A.T. : Les industries créatives comme la musique sont fascinantes à étudier car les expérimentations qui s’y développent annoncent généralement les bouleversements à venir dans les autres secteurs d’activité. Notre futur est déjà sous les yeux des artistes, des producteurs, des maisons de disques et de tous ceux qui évoluent dans le monde de la musique. L’irrésistible ascension des plateformes, l’essor de la blockchain, l’irruption des intelligences artificielles et la naissance des métavers sont observables dans la musique depuis plusieurs années.

Parmi les tendances qui émergent, je pense que la blockchain va bientôt se diffuser massivement dans l’industrie musicale. Comme le montre l’un des chapitres de l’ouvrage, les premières expérimentations de la blockchain dans la musique datent d’une dizaine d’années. Mais après une lente phase d’expérimentations, on peut s’attendre à une explosion des usages.

La blockchain permet la sécurisation des échanges et le déclenchement automatique de clauses contractuelles (smart contracts) : deux propriétés essentielles dans la musique. L’enregistrement, la production et la distribution d’une œuvre impliquent de nombreux intervenants. Il est donc crucial de pouvoir les identifier, les rémunérer, et protéger leurs droits. La blockchain pourrait représenter un moyen simple, sécurisé et efficace d’enregistrement des droits des artistes, utilisable comme preuve de paternité. Combinée aux smart contracts, elle permettrait de déterminer à l’avance les règles d’utilisation et de rémunération des œuvres et d’automatiser leur exécution.

À chaque écoute sur une plateforme de streaming, un micro-paiement serait déclenché et chaque contributeur rémunéré selon les termes du smart contract. Ce suivi précis de la consommation musicale offrirait des garanties à tous les intervenants : auteurs, compositeurs, musiciens, directeurs artistiques…

Si vous deviez donner un seul conseil à un lecteur de cet article, quel serait-il ?

A.T. : Ce livre s’adresse aux passionnés de musique et aux personnes en charge des projets d’innovation.

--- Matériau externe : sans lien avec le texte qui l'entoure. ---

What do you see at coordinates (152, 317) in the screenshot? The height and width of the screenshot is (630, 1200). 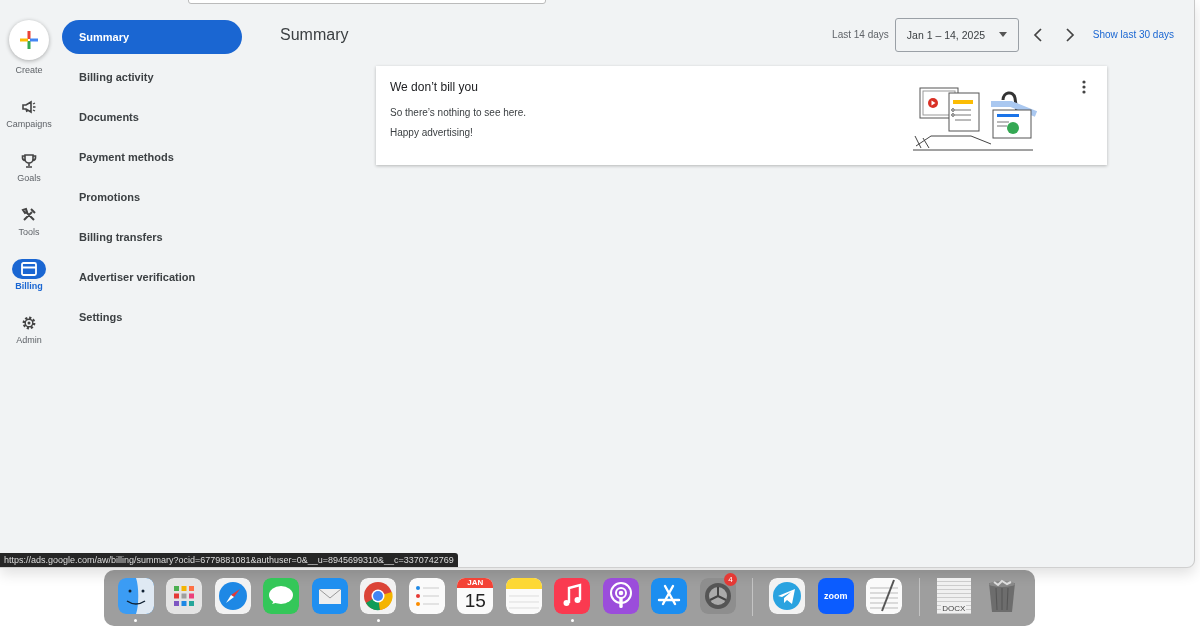 I see `nav-item: Settings` at bounding box center [152, 317].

Aux premiers, je conseillerais de s’intéresser aux conditions dans lesquelles les artistes produisent leurs œuvres, négocient avec leurs maisons de disques. Les chansons qui arrivent aux oreilles du grand public sont toujours la résultante d’une difficile confrontation entre des créateurs aux ambitions parfois démesurées et des décisionnaires qui entendent limiter les risques. Pour s’imposer, les musiciens doivent faire preuve d’obstination, de sens des affaires, de ruse parfois. En faisant un détour par la recherche académique sur l’innovation, j’ai pu aborder des aspects peu connus de l’industrie musicale, mais aussi de révéler des qualités souvent insoupçonnées chez les plus grands auteurs, compositeurs et interprètes.

Aux managers de l’innovation, je conseillerais de ne pas uniquement regarder ce qui se passe dans leur domaine et de faire preuve de curiosité en observant des domaines a priori atypiques, et notamment la musique. Les artistes sont de véritables éponges, capables de capter des informations de toutes natures afin de nourrir leur créativité.

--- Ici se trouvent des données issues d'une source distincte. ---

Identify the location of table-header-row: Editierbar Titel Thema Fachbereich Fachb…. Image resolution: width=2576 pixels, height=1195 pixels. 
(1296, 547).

En 1999, David Bowie annonçait à la BBC les bouleversements à venir avec la démocratisation d’Internet : « L’interaction entre l’utilisateur et le fournisseur sera tellement simultanée qu’elle va bouleverser nos idées sur ce que sont les médias. » Quelques années plus tard, Taylor Swift expliquait dans le Wall Street Journal : « L’avenir de la musique est une histoire d’amour. » Elle en a tiré une stratégie inédite de communauté avec les Swifties.

Ces trajectoires nous disent beaucoup des transformations de notre monde numérique. J’en suis convaincu : les innovateurs ont beaucoup à apprendre des musiciens.

En un mot, quels sont les prochains sujets qui vous passionneront ?

A.T. : Je vais bien entendu poursuivre mes observations dans la musique, car cette industrie est un terrain de recherche inépuisable. Je pense en particulier qu’avec l’IA nous allons assister à l’irruption de nouvelles méthodes de composition absolument fascinantes.

Mais je m’intéresse aussi de plus en plus à l’utilisation des œuvres de science-fiction comme support de créativité dans les projets d’innovation. C’est une nouvelle piste de recherche que je trouve prometteuse.

Merci Albéric Tellier

Merci Bertrand Jouvenot

Le livre : Ultimes Vibrations, Albéric Tellier, Éditions EMS, 2025.